Metro Weekly

‘A Nice Indian Boy’ Spares No Layer of Sentiment

A blandly sweet gay romance, "A Nice Indian Boy," starring Karan Soni and Jonathan Groff, looks great but lacks buoyancy.

A Nice Indian Boy: Karan Soni and Jonathan Groff -Photo: Levantine Films
A Nice Indian Boy: Karan Soni and Jonathan Groff -Photo: Levantine Films

Like a warm hug wrapped in a warmer turtleneck, A Nice Indian Boy spares no layer of sentiment limning the love story of two nice Indian boys, Naveen and Jay.

Actually, Jay, played by Looking‘s Jonathan Groff, is a white American orphan who was adopted and raised by an older Indian couple.

They’ve since passed on, but Jay is still the nice Indian boy whom Naveen (Karan Soni) brings home to meet his traditional parents, Megha (stand-up comedian Zarna Garg) and Archit (Harish Patel), and his moody older sister, Arundhathi (Sunita Mani).

The featured meet-the-parents encounter follows a generously paced first act, in which hospital doctor Naveen and professional photographer Jay almost meet-cute praying in front of the Ganesh altar at a Hindu temple. It’s practically love at first sight, a mutual epiphany of interest and attraction that Soni and Groff make both cute and credible.

Directed by Roshan Sethi and written by Eric Randall, who adapted the play by Madhuri Shekhar, A Nice Indian Boy parcels out the pair’s ensuing romance and familial conflicts over several chapters, maintaining a lighthearted sweetness even when the story turns mildly serious. Though the only really serious conflict would seem to be whatever is happening offscreen in sis Arundhathi’s marriage to handsome Manish (Sachin Sahel).

She’s dealing with something, and it only adds grit to her bitter indignation over seeing her parents generally be so tolerant and supportive with Naveen, when they’ve always been so strict with her. The script hammers hard on the point — in turn, Mani gives the film’s fiercest performance.

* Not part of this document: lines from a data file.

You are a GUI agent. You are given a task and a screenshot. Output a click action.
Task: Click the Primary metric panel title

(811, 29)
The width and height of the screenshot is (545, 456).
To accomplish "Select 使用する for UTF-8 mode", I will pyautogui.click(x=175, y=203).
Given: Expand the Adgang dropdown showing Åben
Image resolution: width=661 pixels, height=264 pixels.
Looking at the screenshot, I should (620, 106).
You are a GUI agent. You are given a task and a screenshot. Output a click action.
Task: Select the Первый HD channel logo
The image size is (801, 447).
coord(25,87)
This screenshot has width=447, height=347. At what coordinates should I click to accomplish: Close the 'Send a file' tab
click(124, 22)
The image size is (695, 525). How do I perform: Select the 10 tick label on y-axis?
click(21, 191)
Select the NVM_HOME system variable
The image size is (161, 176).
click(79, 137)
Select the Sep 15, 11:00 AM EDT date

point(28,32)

Not surprisingly, comedian Garg gives the film’s funniest performance, or, shall we say, the film’s one funny performance. She consistently generates laughs, and transmits tremendous empathy, as a more or less traditional mom doing the work to open her mind and heart. Megha and Archit watch OUTtv to broaden their understanding of queer life, and her eagerness to discuss all things Milk, after seeing the movie, is adorable.

There’s little doubt that Megha and Archit, who’s much less enthusiastic about waving the proverbial rainbow flag, will come around, one way or another. So the chief conflict, beyond intercultural acceptance, lies in Naveen learning to accept his parents into his gay life, and start being himself out loud.

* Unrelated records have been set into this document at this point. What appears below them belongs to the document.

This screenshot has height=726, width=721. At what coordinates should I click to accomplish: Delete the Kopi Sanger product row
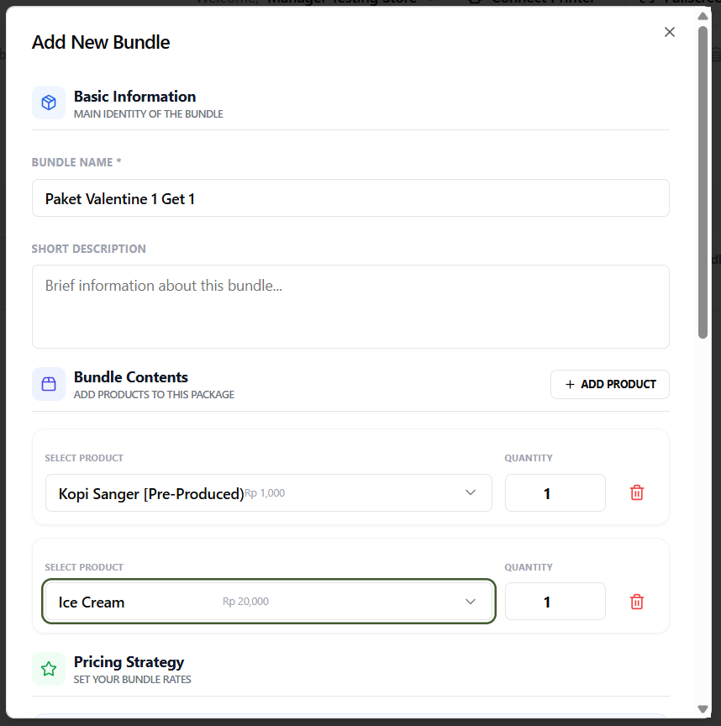pyautogui.click(x=637, y=493)
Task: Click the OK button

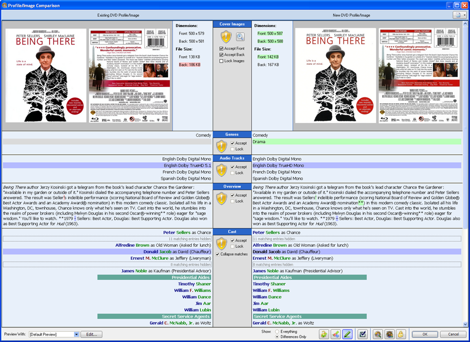Action: (x=425, y=334)
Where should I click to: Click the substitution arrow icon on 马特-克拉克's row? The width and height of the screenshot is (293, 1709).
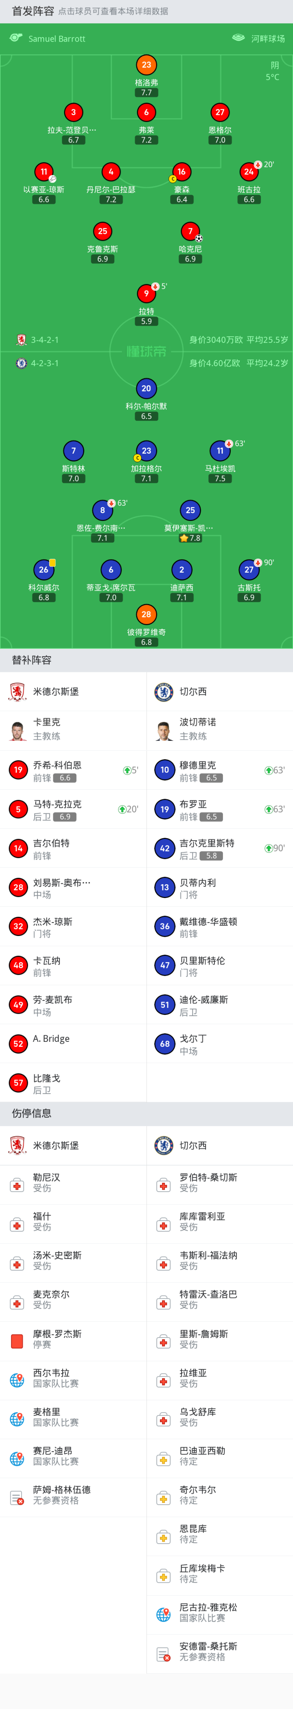coord(122,809)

As he points out in voiceover narration, his parents have adjusted to having a gay son, but they’ve never seen him be gay around a partner. He’s kept that part of his life hidden from them entirely. It’s like coming out again, one small step that’s a giant leap for him, for lots of queer people, and, really, anyone who feels different from their parents.

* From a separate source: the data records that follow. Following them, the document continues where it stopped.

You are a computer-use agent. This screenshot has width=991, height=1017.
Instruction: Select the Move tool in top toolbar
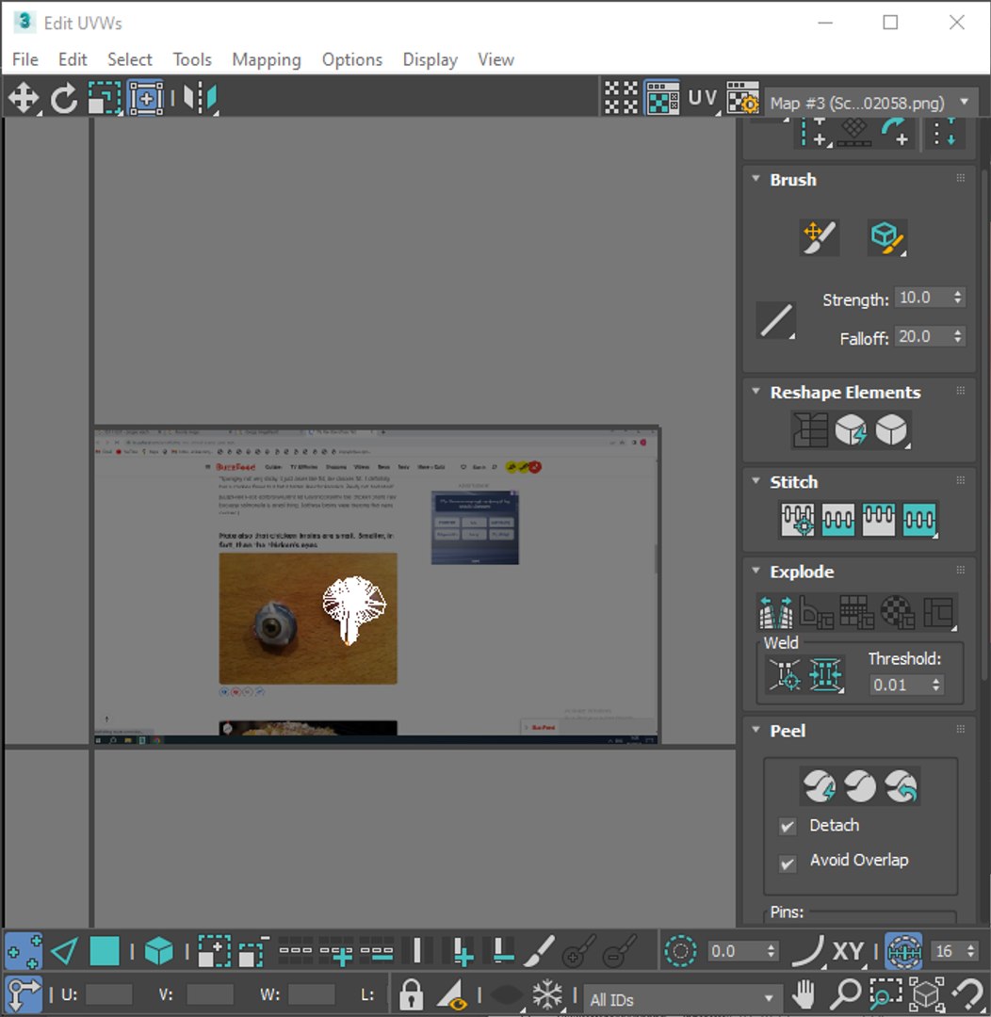[x=24, y=99]
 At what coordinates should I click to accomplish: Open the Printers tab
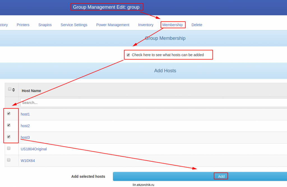pyautogui.click(x=23, y=25)
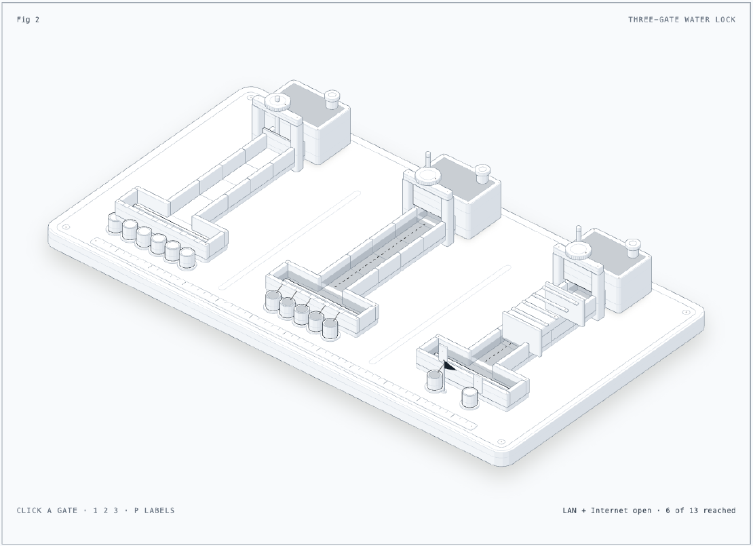Click the ruler scale along the platform edge
753x546 pixels.
284,332
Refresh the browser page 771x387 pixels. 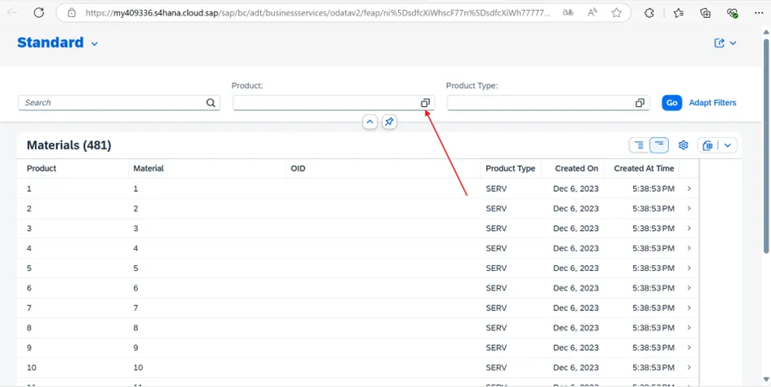click(x=38, y=13)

The movie handles these themes with insight and sensitivity, if not much cinematic texture, except for Amy Vincent’s vibrant cinematography and the costumes by Florence Barrett. Otherwise, the movie forgoes geographic specificity — they just live in Some City, USA — and is woefully short on sensual detail.

If, for example, characters are in a kitchen emotionally bonding over preparing a meal, the Stanley Tucci school of savory shotmaking says the audience should see the dish, smell it, taste it. Instead, we get only close-ups of eaters forking the food into their mouths, and a stiff setup to the scene’s pivotal line of dialogue.

A certain stiffness permeates A Nice Indian Boy‘s final act, loaded with a series of stagy, heartfelt speeches, and capped off by a wedding dance number stiffer than some of the monologues. The sum effect is of a nice, inoffensive romance, PG enough to bring home to mom, sprinkled with enough “Slay, mama!” humor to seem fabulously gay for your straight friends who watch Drag Race.